■ **Opdrachten**
1 - Leg in één tot drie zinnen uit waarom volgens het Gerechtshof in het fragment het meerdere niet op [eiser] zou zijn overgegaan.
2 - Geef bij elke bewering aan of die klopt met het fragment, en citeer de doorslaggevende woorden letterlijk. (a) De Rechtbank heeft de reconventionele vordering van [eiser] toegewezen. (b) Het Gerechtshof heeft op 11 juli 2001 een tussenarrest gewezen. (c) Het Gerechtshof heeft [eiser] de gelegenheid gegeven een situatieschets in het geding te brengen.

■ **Fragment**
########################################
4. De Rechtbank heeft bij eindvonnis van 26 november 1997 [verweerder] in het gelijk gesteld; zij heeft - kort gezegd - de bij haar oordeel passende veroordelingen en verklaringen voor recht uitgesproken en de reconventionele vordering van [eiser] afgewezen. Zij overwoog onder meer dat de betekenis van de onduidelijke transportakte moet worden vastgesteld aan de hand van de leveringstitel en dat de uitleg van deze titel - in het licht van door beide partijen geschetste motief voor de overdracht, te weten het bij wijze van tegemoetkoming aan [eiser] ter beschikking stellen van de grond achter zijn pand - aldus moet worden uitgelegd dat de titel gericht was op de overdacht van zoveel grond dat de nieuwe grens in het verlengde van het midden van de steeg lag, zoals [verweerder] stelt, en niet op overdracht van zoveel grond dat [verweerder] recht achter zijn toenmalige woning uitzicht op het erf van zijn buurman zou krijgen, zoals [eiser] betoogt.
5. Het Gerechtshof heeft in zijn tussenarrest van 11 juli 2001 het volgende vooropgesteld: indien - zoals [verweerder] betoogt - de in de transportakte opgenomen omschrijving van het over te dragen perceel groter is dan partijen voor ogen stond bij de mondelinge koopovereenkomst die aan de transportovereenkomst ten grondslag lag, dan is het meerdere niet op [eiser] overgegaan omdat daaraan geen geldige titel ten grondslag lag. Het Hof heeft voorts overwogen dat het aldus aankomt op een redelijke uitleg van de aan de overdracht ten grondslag liggende titel. Het Hof heeft vervolgens - onder aanhouding van iedere nadere beslissing - [eiser] in de gelegenheid gesteld een deugdelijke situatieschets in het geding te brengen.
########################################
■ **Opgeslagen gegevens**
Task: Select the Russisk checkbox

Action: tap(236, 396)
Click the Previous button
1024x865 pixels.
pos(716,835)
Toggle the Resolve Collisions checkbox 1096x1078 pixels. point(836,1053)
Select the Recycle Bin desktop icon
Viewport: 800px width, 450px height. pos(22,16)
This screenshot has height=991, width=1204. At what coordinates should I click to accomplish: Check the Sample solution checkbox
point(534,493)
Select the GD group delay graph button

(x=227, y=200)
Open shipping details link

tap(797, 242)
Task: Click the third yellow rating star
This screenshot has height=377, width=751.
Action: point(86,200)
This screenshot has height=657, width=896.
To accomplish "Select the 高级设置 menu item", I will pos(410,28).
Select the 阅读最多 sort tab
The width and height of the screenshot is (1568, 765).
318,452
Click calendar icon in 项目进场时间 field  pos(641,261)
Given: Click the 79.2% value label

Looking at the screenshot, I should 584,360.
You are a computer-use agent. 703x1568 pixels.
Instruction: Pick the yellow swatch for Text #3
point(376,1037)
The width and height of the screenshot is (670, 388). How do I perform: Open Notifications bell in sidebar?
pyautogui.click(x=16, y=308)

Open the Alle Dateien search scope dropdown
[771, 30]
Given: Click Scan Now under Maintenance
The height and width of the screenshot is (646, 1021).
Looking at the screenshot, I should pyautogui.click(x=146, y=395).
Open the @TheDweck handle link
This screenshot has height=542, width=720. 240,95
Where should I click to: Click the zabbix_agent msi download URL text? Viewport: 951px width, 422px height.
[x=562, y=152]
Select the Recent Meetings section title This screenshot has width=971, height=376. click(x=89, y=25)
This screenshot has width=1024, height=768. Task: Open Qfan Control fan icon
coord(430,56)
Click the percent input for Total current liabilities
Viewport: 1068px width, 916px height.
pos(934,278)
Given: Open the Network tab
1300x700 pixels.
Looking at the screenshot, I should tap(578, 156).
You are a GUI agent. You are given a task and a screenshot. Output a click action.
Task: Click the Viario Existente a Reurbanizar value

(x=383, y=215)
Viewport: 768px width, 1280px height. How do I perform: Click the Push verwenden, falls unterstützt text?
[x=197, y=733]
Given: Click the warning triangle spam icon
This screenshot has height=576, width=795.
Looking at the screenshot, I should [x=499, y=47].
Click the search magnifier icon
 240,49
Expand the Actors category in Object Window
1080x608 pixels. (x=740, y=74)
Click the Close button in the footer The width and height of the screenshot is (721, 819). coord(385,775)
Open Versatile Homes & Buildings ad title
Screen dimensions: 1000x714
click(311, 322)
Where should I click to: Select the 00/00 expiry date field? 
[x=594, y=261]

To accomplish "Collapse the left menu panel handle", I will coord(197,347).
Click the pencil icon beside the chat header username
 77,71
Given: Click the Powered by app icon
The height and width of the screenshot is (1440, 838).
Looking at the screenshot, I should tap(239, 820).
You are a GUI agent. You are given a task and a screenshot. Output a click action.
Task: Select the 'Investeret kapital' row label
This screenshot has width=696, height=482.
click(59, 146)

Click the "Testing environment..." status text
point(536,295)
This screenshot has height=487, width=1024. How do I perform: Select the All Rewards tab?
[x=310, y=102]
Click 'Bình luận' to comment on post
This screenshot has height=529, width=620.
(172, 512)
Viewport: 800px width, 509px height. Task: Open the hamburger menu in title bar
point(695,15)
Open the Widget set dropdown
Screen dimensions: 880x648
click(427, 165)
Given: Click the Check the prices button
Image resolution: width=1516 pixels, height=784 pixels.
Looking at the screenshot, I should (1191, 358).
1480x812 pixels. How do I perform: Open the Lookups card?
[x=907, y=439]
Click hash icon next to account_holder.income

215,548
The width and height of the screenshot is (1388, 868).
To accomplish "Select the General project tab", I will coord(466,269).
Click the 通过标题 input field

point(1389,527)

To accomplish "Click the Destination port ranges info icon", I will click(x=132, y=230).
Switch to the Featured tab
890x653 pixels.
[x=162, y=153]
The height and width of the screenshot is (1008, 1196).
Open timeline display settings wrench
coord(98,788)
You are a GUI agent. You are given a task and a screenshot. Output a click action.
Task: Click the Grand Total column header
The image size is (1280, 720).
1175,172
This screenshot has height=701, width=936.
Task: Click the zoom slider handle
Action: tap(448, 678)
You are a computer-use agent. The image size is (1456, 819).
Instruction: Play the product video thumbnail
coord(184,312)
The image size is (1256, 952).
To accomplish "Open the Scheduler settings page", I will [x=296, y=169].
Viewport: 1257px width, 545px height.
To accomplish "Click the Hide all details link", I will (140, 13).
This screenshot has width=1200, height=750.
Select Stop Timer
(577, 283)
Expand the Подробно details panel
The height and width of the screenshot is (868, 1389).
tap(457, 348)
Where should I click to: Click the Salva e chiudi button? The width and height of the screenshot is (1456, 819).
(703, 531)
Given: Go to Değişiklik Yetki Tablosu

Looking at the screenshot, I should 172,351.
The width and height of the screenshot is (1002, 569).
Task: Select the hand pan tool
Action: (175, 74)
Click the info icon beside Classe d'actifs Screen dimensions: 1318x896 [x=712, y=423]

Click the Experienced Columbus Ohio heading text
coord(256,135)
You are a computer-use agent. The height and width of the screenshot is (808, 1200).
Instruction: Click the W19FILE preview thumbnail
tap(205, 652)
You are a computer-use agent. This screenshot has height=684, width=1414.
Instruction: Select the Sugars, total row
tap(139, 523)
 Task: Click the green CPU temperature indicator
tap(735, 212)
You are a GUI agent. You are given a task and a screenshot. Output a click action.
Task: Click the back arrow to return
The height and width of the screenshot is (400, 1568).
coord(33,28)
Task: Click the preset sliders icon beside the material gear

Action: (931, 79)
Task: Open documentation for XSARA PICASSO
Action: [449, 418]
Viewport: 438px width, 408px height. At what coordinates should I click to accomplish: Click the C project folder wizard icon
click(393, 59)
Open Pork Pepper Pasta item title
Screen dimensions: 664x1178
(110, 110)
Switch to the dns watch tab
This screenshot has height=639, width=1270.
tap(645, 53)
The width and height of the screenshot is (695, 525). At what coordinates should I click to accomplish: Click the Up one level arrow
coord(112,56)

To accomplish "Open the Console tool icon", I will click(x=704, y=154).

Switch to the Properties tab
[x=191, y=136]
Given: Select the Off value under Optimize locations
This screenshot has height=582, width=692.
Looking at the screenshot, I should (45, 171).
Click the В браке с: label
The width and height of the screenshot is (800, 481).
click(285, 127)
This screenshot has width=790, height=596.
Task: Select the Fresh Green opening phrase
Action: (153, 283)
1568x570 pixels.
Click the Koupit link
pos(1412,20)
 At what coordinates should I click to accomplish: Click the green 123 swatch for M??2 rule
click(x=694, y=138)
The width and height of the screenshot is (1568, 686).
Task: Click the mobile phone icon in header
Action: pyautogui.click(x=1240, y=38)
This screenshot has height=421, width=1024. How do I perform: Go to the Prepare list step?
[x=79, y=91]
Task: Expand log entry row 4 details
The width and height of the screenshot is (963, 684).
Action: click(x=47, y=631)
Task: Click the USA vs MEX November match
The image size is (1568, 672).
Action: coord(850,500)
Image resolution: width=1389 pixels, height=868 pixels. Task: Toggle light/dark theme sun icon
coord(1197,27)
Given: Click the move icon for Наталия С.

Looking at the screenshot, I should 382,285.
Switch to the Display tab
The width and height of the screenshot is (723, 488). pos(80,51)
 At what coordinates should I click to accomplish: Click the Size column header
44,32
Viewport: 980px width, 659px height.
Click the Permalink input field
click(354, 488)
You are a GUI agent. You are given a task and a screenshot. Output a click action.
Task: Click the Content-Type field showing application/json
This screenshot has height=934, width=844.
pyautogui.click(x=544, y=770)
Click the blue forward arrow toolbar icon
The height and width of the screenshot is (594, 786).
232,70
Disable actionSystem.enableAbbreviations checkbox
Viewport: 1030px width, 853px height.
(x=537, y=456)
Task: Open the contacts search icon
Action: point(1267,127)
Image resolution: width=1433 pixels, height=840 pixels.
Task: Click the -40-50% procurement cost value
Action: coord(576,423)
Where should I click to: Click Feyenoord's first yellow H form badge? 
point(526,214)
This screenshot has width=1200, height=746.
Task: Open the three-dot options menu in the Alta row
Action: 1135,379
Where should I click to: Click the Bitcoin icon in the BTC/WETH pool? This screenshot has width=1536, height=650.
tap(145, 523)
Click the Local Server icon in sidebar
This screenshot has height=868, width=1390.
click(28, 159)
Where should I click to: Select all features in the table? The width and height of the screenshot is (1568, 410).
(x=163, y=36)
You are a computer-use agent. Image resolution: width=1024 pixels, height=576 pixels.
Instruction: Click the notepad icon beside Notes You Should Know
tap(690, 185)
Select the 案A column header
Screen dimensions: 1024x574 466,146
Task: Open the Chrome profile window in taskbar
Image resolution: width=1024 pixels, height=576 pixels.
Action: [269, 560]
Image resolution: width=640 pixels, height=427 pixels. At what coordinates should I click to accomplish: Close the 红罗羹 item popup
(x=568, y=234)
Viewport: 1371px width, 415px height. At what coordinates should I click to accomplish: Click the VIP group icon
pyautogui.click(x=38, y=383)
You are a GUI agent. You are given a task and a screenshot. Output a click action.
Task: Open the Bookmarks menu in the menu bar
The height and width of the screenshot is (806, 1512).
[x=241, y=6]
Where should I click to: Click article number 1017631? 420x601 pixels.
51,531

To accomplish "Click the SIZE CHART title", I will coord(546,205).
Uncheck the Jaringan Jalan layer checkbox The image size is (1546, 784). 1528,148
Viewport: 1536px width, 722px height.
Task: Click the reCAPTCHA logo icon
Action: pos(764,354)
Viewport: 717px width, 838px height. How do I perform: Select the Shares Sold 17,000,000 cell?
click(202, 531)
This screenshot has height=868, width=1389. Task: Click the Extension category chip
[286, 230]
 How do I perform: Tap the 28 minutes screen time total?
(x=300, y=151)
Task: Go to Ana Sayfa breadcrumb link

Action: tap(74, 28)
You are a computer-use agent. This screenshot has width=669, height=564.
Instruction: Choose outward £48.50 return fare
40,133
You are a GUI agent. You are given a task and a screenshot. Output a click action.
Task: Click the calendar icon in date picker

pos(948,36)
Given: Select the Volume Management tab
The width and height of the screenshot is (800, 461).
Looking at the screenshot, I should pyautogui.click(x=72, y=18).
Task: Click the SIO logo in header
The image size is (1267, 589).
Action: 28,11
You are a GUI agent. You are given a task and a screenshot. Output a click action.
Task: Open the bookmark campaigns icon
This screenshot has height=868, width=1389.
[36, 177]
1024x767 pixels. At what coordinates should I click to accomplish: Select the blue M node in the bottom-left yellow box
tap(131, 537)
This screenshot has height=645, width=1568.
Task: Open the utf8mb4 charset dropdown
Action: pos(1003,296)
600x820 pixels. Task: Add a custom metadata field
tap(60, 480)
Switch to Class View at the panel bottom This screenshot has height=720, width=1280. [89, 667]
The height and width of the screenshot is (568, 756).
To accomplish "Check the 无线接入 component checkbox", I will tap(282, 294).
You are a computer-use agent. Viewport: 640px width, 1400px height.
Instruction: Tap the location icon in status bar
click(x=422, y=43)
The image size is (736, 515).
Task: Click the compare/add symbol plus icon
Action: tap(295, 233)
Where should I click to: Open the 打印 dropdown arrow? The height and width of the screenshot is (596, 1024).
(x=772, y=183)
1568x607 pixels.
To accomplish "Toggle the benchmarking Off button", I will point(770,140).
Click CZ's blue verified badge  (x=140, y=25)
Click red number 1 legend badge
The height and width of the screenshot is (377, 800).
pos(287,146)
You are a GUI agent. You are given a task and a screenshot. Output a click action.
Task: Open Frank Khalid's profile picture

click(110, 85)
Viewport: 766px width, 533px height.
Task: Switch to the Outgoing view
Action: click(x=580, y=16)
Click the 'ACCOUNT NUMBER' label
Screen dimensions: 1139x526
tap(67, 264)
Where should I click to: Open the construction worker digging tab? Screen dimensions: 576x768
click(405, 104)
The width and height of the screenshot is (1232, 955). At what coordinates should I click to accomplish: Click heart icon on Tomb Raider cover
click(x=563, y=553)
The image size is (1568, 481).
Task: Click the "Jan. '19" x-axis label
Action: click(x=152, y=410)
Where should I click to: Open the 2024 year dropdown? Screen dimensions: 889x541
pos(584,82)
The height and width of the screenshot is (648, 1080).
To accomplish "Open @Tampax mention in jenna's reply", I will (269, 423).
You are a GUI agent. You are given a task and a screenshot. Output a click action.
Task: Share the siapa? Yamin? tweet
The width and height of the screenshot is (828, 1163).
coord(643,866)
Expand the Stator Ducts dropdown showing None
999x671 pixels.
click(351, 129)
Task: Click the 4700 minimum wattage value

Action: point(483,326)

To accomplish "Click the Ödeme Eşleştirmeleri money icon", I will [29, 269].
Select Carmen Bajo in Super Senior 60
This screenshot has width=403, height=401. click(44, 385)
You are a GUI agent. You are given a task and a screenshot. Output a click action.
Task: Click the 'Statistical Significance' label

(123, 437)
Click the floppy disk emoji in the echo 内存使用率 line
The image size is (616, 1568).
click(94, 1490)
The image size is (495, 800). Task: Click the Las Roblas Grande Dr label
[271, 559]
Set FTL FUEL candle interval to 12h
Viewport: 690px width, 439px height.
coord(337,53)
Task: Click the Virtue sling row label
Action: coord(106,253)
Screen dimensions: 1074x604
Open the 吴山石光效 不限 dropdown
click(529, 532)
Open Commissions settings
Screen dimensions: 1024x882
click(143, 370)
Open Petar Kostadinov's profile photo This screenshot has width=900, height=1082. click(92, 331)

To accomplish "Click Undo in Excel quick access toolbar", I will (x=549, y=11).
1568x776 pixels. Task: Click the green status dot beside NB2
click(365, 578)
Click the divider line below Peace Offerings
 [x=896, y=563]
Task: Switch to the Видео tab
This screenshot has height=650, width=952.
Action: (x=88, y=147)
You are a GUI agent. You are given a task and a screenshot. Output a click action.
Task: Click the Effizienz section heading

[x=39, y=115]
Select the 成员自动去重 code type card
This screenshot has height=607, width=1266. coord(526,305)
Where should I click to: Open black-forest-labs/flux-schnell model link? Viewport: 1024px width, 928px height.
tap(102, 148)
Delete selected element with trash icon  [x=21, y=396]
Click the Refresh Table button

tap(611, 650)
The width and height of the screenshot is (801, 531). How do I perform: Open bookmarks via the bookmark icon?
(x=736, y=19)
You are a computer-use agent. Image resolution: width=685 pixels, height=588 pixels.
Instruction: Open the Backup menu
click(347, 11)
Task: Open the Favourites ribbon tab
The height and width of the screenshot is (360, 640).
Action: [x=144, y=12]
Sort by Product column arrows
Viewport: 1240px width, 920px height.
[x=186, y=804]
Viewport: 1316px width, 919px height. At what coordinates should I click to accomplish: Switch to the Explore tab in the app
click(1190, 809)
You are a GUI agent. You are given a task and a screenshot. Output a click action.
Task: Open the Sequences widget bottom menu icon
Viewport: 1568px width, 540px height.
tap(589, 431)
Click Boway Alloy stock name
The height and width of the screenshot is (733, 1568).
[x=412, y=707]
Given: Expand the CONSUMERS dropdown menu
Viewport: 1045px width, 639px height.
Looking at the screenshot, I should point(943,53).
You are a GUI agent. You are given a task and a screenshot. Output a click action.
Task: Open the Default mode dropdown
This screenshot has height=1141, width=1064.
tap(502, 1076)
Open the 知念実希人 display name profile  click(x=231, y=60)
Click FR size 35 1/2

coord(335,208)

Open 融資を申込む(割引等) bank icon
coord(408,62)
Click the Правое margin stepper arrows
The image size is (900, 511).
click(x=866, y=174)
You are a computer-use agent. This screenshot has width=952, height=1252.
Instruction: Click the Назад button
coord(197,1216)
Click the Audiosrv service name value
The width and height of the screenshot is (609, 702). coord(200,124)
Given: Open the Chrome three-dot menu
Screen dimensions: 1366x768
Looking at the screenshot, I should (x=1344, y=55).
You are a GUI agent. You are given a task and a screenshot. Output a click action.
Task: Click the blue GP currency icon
########################################
■ **Antwoorden per opdracht**
1 - Volgens het Hof is het meerdere niet op [eiser] overgegaan, omdat daaraan geen geldige titel ten grondslag lag. Dat geldt als de omschrijving van het perceel in de transportakte groter is dan wat partijen voor ogen stond bij de mondelinge koopovereenkomst.

2 -
(a) Nee: "de reconventionele vordering van [eiser] afgewezen".
(b) Ja: "in zijn tussenarrest van 11 juli 2001".
(c) Ja: "[eiser] in de gelegenheid gesteld een deugdelijke situatieschets in het geding te brengen".